Une seconde difficulté provient du fait que, pour mesurer l’efficacité d’un PPPs, il ne suffit pas de comparer le coût d’un service là où il a été délégué à un prestataire privé et là où il est directement produit par organisme public. Une telle comparaison oublierait que les raisons qui ont poussé à déléguer le service public peuvent également impacter son coût.

Les partenariats public-privées en matière de gestion et de distribution de l’eau en France fournissent un cas pratique intéressant. En effet, ce service est habituellement contrôlé au niveau municipal ce qui permet de mener des investigations empiriques (estimations quantitatives) de l’efficacité des services proposés par les PPPs avec des échantillons larges (contenant suffisamment d’observations).

Par ailleurs, malgré la grande diversité contractuelle, les contrats de « leasing » dans lesquels les opérateurs privés sont en charge des investissements de maintenance et de la gestion courante, sont les plus observés. Il est donc possible de mesurer l’efficacité de ces contrats et il semblerait que ces partenariats ne soient le plus souvent associés à une hausse des prix de l’eau en France.

Le débat autour des PPPs

Le débat autour des PPPs ne concerne pas uniquement la gestion et la distribution de l’eau, et il mérite que l’on s’y arrête un instant. Les PPPs consistent à déléguer un service public à une entreprise privée. Il existe naturellement plusieurs formes de délégations avec une participation plus ou moins importante de l’opérateur privé. Puisqu’il s’agit d’un service public, l’objectif le plus souvent retenu est de maximiser le « bien-être social ». Ainsi, il peut sembler étrange de déléguer ce service à une entreprise privée qui peut favoriser la maximisation de son profit au dépend de l’intérêt général.

Cette délégation se justifie du fait que les entreprises privées peuvent être plus efficaces qu’un fournisseur public en raison de coûts de productions moins élevés obtenus par deux moyens :

- Une meilleure maîtrise des coûts : puisque l’objectif de l’entreprise est de maximiser le profit, elle va le plus souvent chercher à minimiser ses coûts de production. Un fournisseur public pourrait avoir des incitations légèrement différentes ; un fonctionnaire peut par exemple avoir intérêt à se retrouver à la tête du service le plus important possible, ce qui peut conduire à des sureffectifs ou un surinvestissement.

- Des économies d’échelle : Un fournisseur privé peut opérer à une échelle bien plus importante que son équivalent public. Dans le cas de l’eau, un fournisseur peut opérer à l’échelle de la France alors qu’une municipalité va se limiter à l’échelon local.

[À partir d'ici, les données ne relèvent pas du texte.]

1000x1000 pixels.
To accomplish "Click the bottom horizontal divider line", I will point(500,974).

L’opérateur va donc pouvoir réaliser des investissements qui ne seraient pas rentables à l’échelle communale, ce qui peut engendrer des baisses de coût sensibles pour l’ensemble du réseau.

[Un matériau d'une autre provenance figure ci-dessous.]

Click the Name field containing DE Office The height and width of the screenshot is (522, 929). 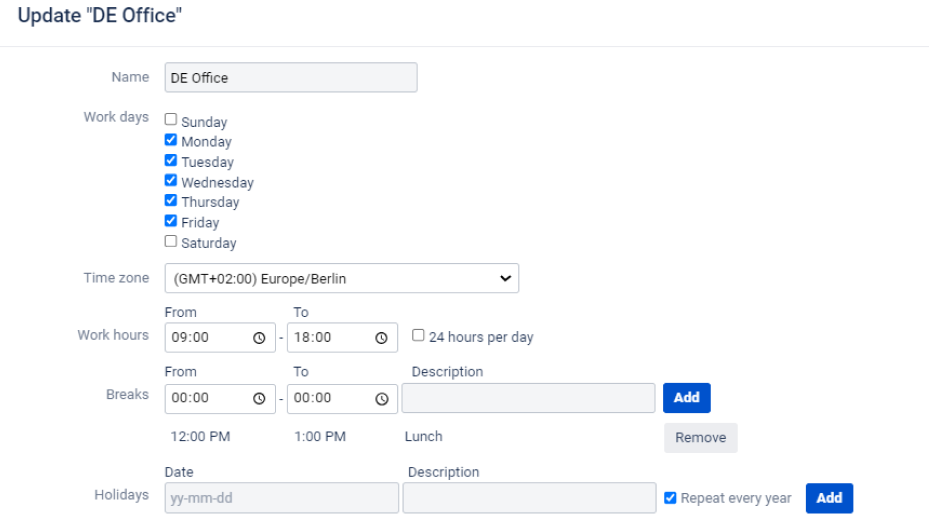tap(290, 78)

Ici, le critère d’efficacité retenu est celui de la minimisation des coûts de production. En effet, dans le cas de l’eau, où pour les services dans lesquels la qualité est fixée de manière exogène (dans le cas de l’eau, l’Etat fixe par exemple les concentrations maximums d’éléments chimiques autorisés par millilitre d’eau), cet objectif de maximisation du bien-être est souvent très similaire à celui de la minimisation du prix d’un service (pour atteindre le niveau de qualité requis). C’est pourquoi, bien que le prix ne soit pas la seule dimension de la qualité d’un service, l’étude du prix peut, dans le cas de l’eau, être une approximation suffisante.

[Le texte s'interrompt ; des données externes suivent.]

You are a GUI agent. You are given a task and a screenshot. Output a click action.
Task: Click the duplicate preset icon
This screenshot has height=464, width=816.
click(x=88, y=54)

Mais la minimisation des coûts ne va pas nécessairement de paire avec un prix moins élevé pour le consommateur. L’entreprise privée peut réduire ses coûts intermédiaires mais augmenter sa marge. Même lorsque le prix final au consommateur est déterminée à l’avance via un contrat de délégation PPPs, il est possible que le consommateur soit lésé si l’entreprise impose un prix trop élevé en raison d’une concurrence trop faible sur son marché. Par ailleurs, une fois la délégation effectuée, il est souvent difficile et couteux de repasser à une gestion publique ou changer de prestataire privé ce qui pourrait conduire à des renégociations abusives des tarifs de la part des prestataires privés. C’est pourquoi, il existe en France un arsenal juridique qui garantit normalement que le pouvoir de négociation est effectivement dans les mains des communes. Malgré ces protections juridiques, il s’avère que les PPPs ne soient pas toujours profitables.

Figure 1 - Type contrats possibles (issue de Chong et al. 2006)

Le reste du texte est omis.